In general, the Budget 2009 is less likely to "touch" the mass and ease inflationary burden of average Malaysian in our opinion. Biggest beneficiary for this round are households living in hardcore poverty and very poor status. The government is now reaching out to those households earning less than RM720 in Peninsular Malaysia, RM830 in Sarawak and RM960 in Sabah a month. Hopefully these aids get to them properly and timely through properly government channels. We would not want to see "other hands" meddling with poor people's money.



We think some of these measures are "illusive" and lack the substance to relief inflationary pressure and spur growth in general. Take for example the tax cuts: top-most bracket individuals now pay tax rate of 27% (28% last year) which is still more expensive than corporate tax of 26%. In terms of luring in more foreign direct investment (FDI), Malaysia lacks the incentives and attraction. Whilst Malaysian corporate pays 26% for corporate tax, HK corporate and Singapore corporate tax stood 17% and 18% respectively.
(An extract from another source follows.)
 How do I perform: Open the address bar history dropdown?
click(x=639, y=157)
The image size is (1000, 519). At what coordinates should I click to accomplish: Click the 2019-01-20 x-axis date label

Tax rebate for individual relief was only raised by RM50 !!! (OH MY GOD - only equivalent to 11 bowls of noodles - KL standard). Free electricity if your monthly bill is lesser than RM20. Jeez, think about it, very little of us consume that little electricity.
































SNIPPETS

  1. For individuals paying the highest marginal tax rate bracket, government reduced the ceiling tax rate from 28% to 27%.

  2. Tax rate chargable for income group earning RM35,000 to RM50,000 is now 12% compared to 13% last year. Tax rebate (for individual relief) was raised from RM350 to RM400.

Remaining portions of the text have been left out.